Le numérique offre un espace à cultiver où les technologies se présentent comme des outils qu’il s’agit de maîtriser au risque de laisser les algorithmes nous imposer leurs jardins standardisés prêts à consommer sans aucun effort. Car les géants de l’Internet ne s’y sont pas trompés, cultivant sans relâche leurs parcelles virtuelles, cherchant à les agrandir sans limite en défrichant des pans entiers de l’économie réelle.
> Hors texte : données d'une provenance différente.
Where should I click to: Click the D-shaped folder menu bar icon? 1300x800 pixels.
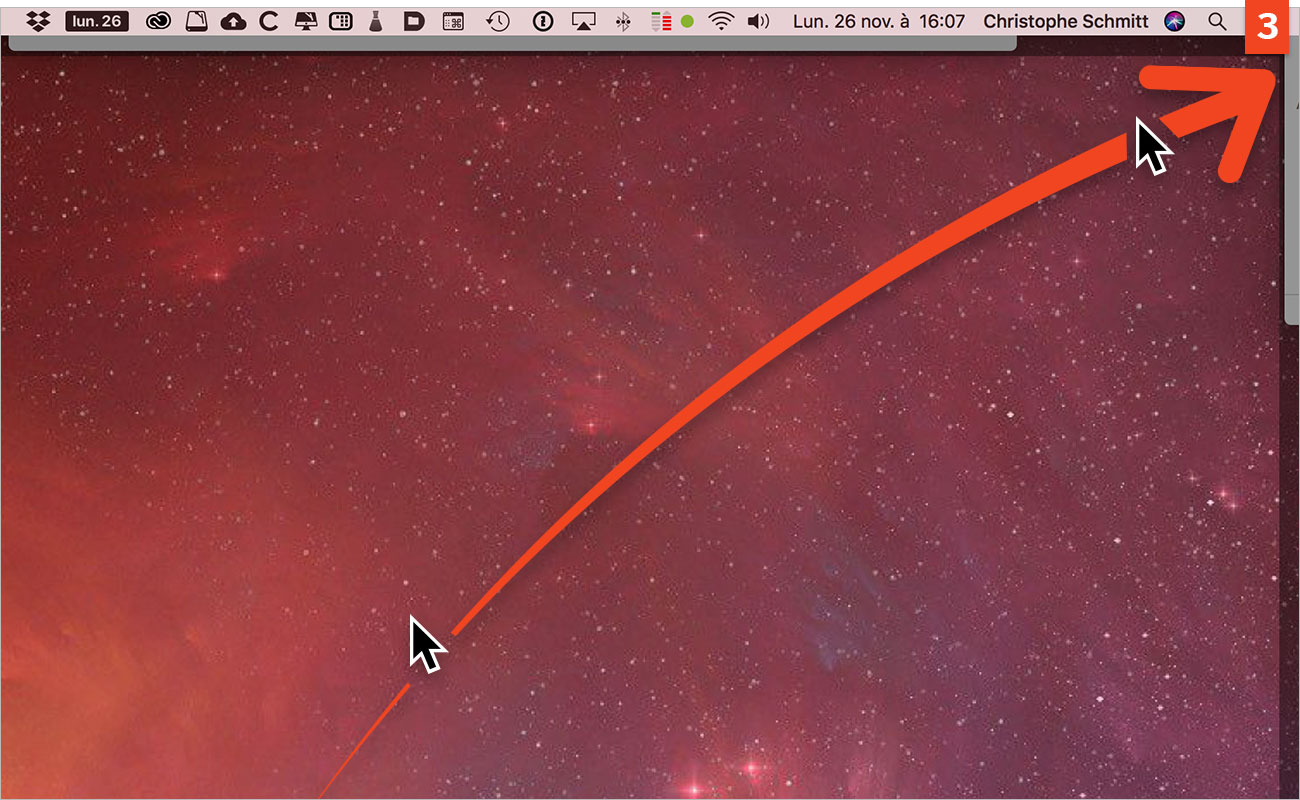pyautogui.click(x=414, y=21)
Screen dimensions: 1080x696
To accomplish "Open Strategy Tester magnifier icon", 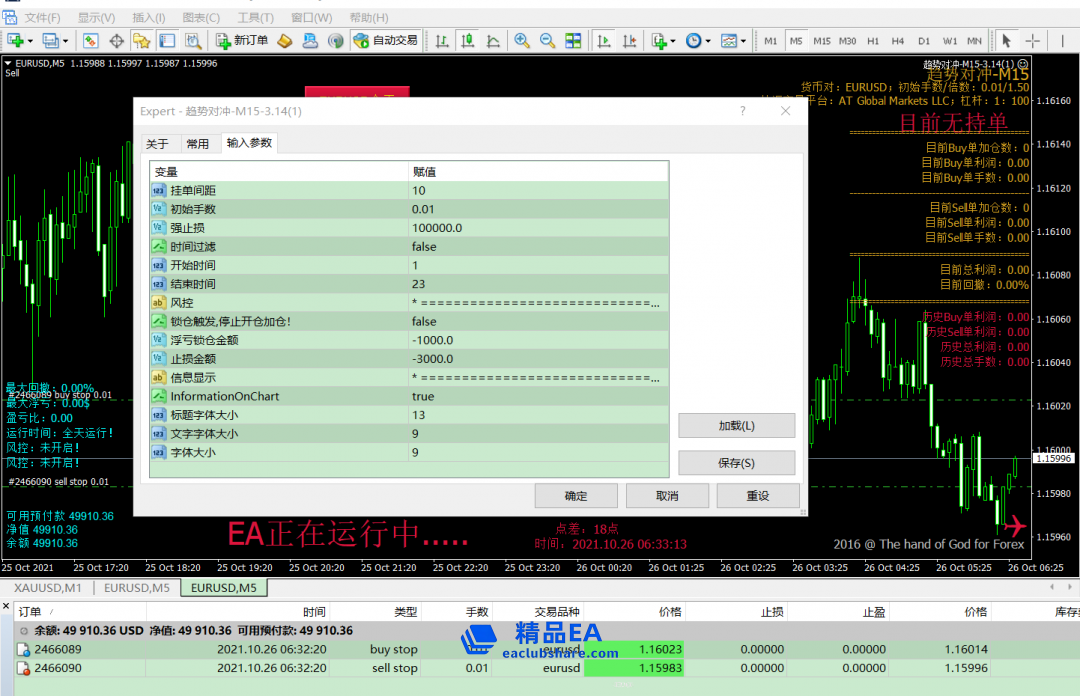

Ne sont-ils pas les « propriétaires terriens » du web qui confisquent notre attention13 et notre pouvoir d’agir14 ? Produire du contenu sur les réseaux sociaux, c’est déjà pratiquer une sorte de « métayage numérique, au sens où l’utilisateur, le paysan crée, cultive et partage, en laissant accaparer la valeur économique de ce qu’il produit par les patrons, les propriétaires terriens, des colosses de la Silicon Valley. »15. Tel est l’enjeu : user des outils numériques pour façonner son propre jardin et par là même accéder à la culture numérique. Google ou Facebook permettent en effet de cultiver en confisquant nos jardins pour en faire des champs de culture extensive. Face à la prédation des données individuelles, ne vaut-il pas mieux utiliser ses propres outils de gestion des données personnelles (Personal Knowledge Management) ?
N’y a-t-il pas déjà des jardiniers du numérique (M. Doueihi, etc.) ?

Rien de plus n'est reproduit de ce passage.